Município do diminutivo

Eduardo Mattos Cardoso
Professor Mestre em História - professoreduardocardoso.blogspot.com

          O novo prefeito de Três Cachoeiras tomou posse. Sorte para o Sr. Nestor Behenck Sebastião. Opa! Ninguém conhece por Nestor, é "Quartinho". Tomaram posse também vereadores e secretários. Para combinar com o apelido do prefeito estabeleceram a fara dos "inhos": ratinho, tigrinho e pelezinho. É a cidade dos pequeninos. É a cidade do diminutivo. Entre outros.
Diminuto também é o comportamento dessas autoridades empossadas. Pelo desempenho novelístico que tiveram na posse temos que estar preparados para tudo. Já afirmei aqui que nosso legislativo anterior tinha ótimos atores. O que se viu na posse atual foi além de ótimo, foi excelente. A capacidade de dramatização melhorou muito e a encenação de choros foi perfeita. Empossados e platéia.
  Se não fosse uma triste novela real estaria tudo bém, mas é. Mais um capítulo vergonhoso da história política recente de Três Cachoeiras. Quem pôde acompanhar pessoalmente ou pelo rádio a posse de nossos novos gestores públicos constatou momentos constrangedores, desabafos melancólicos e decepcionantes.
  Imagine você cidadão: vai fazer uma solicitação ao prefeito, vereador ou secretário e aí começa o choro, lágrimas escorrem. E respondem: não podemos fazer nada, deixaram tudo quebrado, sem dinheiro e estão nos perseguindo. E seus assessores começam também a chorar, o choro é geral e o cidadão começa a chorar também e acaba pensando: coitadinho do fulano, opa, do fulaninho.
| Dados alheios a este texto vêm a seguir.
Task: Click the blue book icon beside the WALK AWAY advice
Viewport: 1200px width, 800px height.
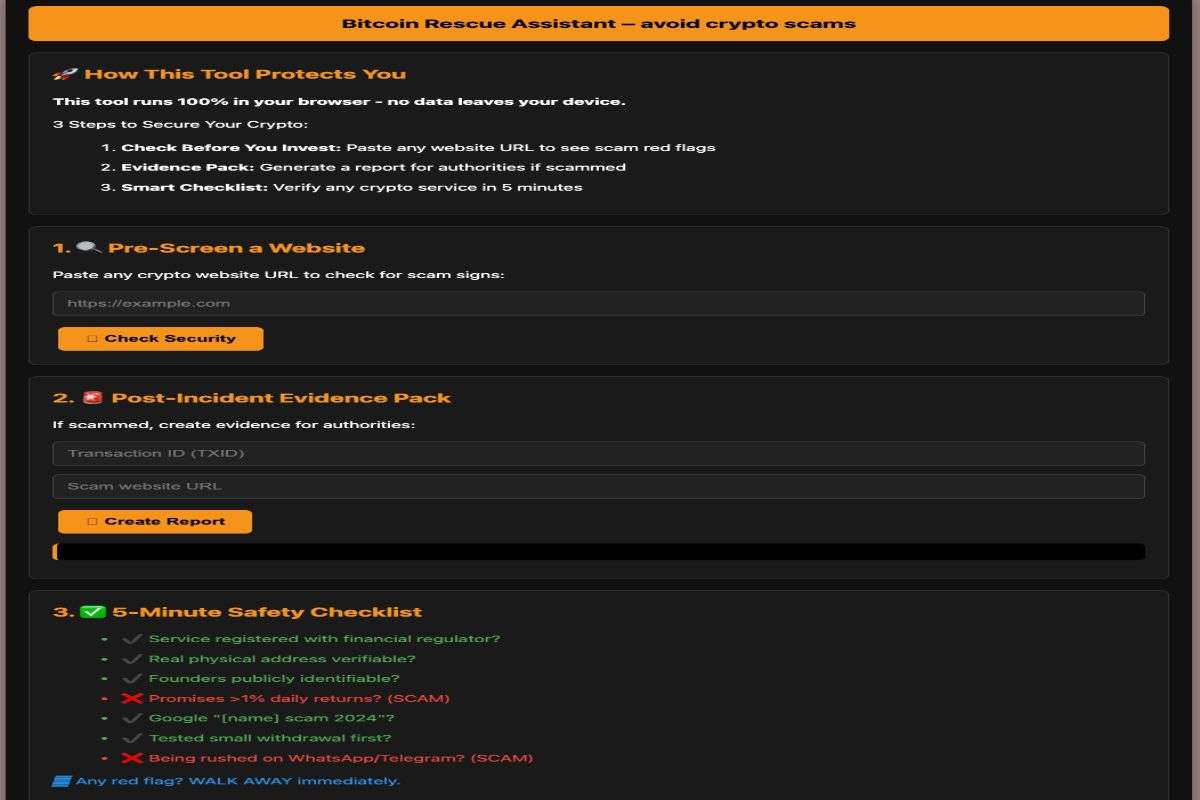Action: [62, 779]
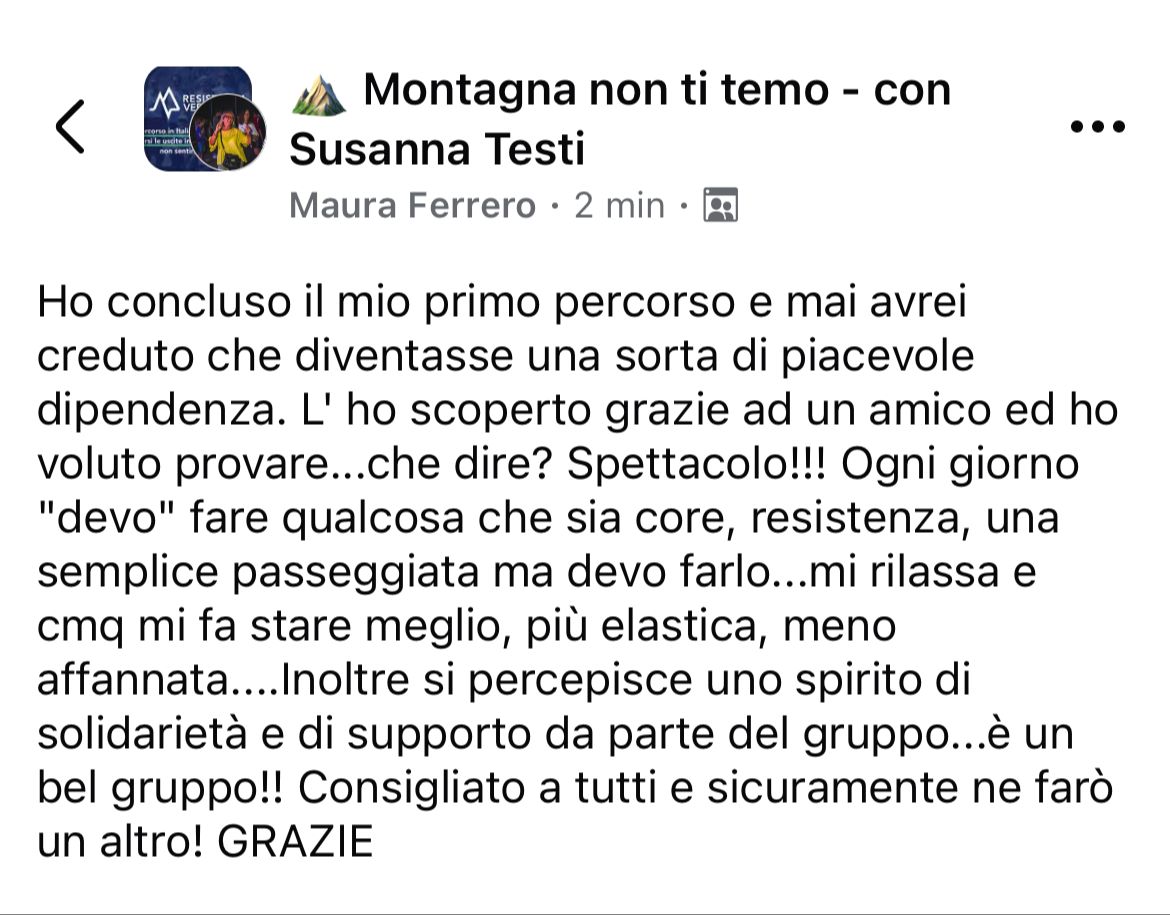Click the post's first line "Ho concluso"
Viewport: 1170px width, 915px height.
(163, 302)
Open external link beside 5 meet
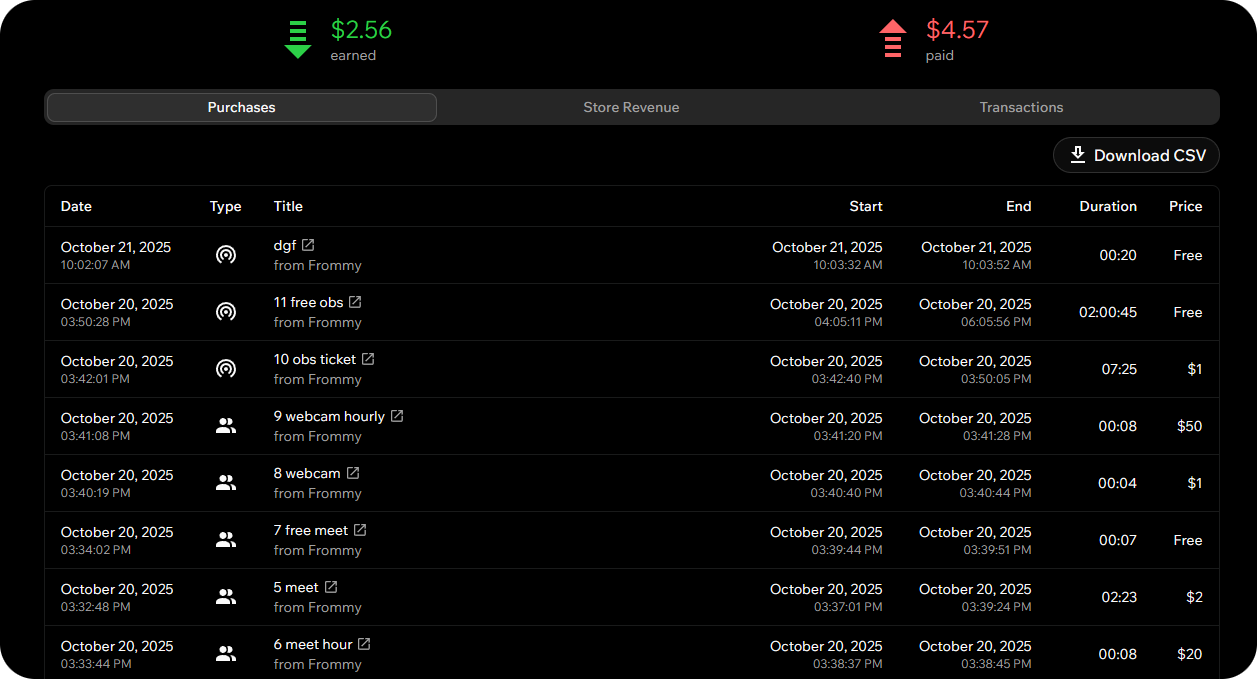 click(331, 587)
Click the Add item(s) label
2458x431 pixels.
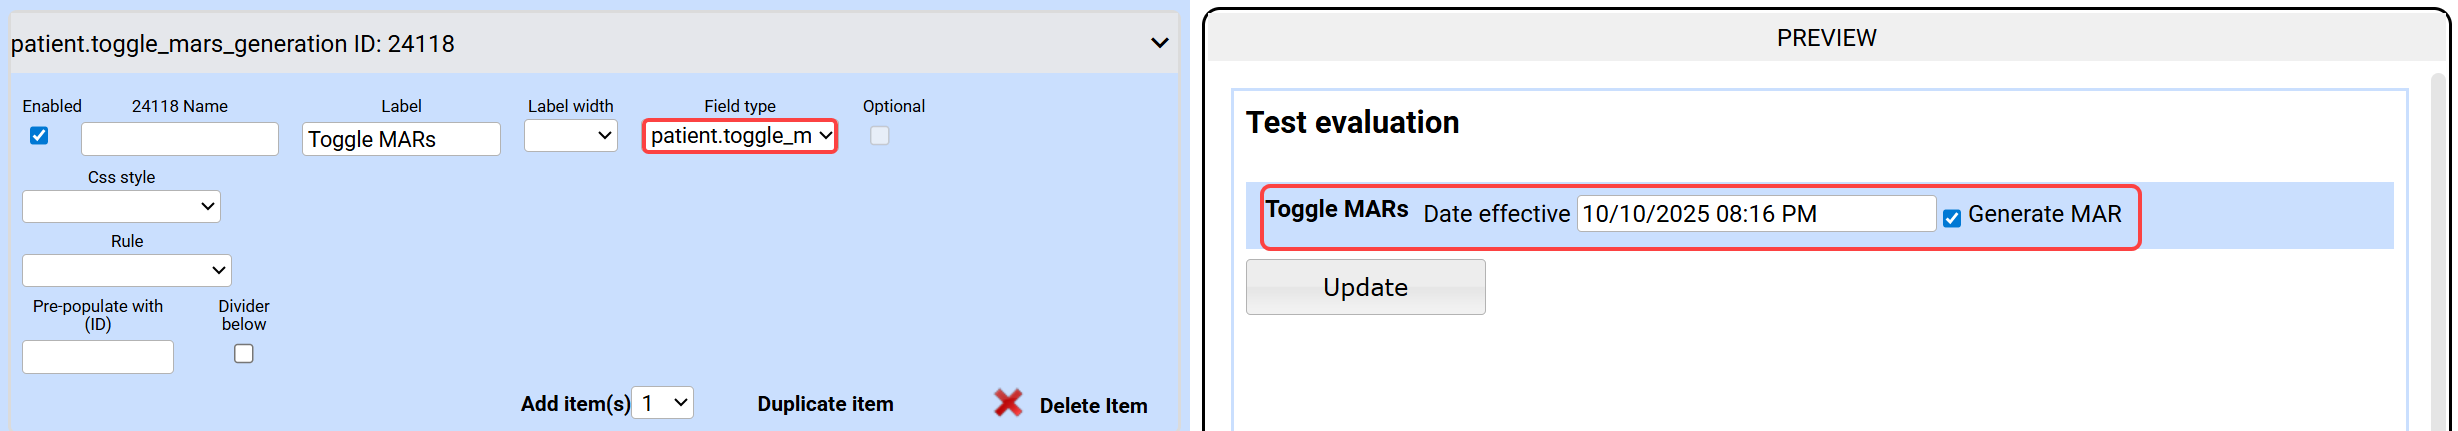coord(575,404)
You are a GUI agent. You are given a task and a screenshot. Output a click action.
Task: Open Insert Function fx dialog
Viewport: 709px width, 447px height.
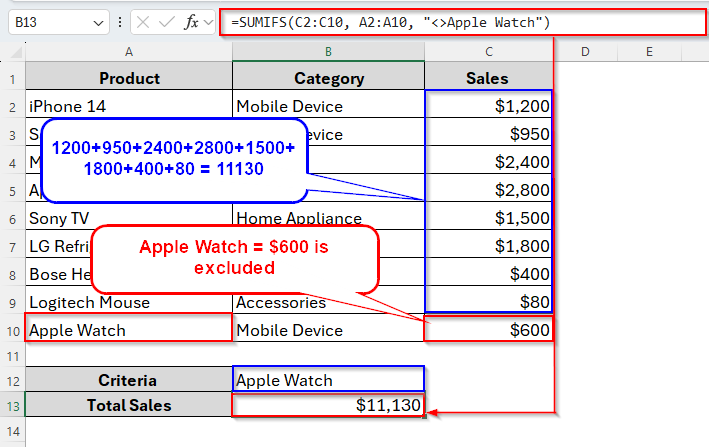(x=191, y=22)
  Pelo que se observa a nova administração está começando com traços de mediocridade e pequenez evidentes. Medíocre é o gestor eleito em um pleito vergonhoso e duvidoso e com visíveis atitudes de analfabetismo funcional. E pequeno é o político que, além de apelido diminutivo, se esconde atrás de lamúrios para comover as pessoas. É dissimulação pura. Continua a novela.
  Esperamos que o "clubinho" tome atitudes de gente grande. Porque a baixaria e o ato teatral já estrapolaram os limites desde a eleição. Ganharam, repartiram o botim da guerra. E agora senhores gestores, homens públicos eleitos: vão continuar murmurando, omitindo, atacando pessoalmente os administradores anteriores, fazendo de Três Cachoeiras um Municipinho, uma cidadezinha? Ou vão crescer e abandonar o diminutivo "inho" e fazer crer a população que são grandes pessoas e sérias? O começo não foi muito estimulador. Mas temos quatro anos pela frente. Tempo suficiente para provarem suas competências e suas grandezas.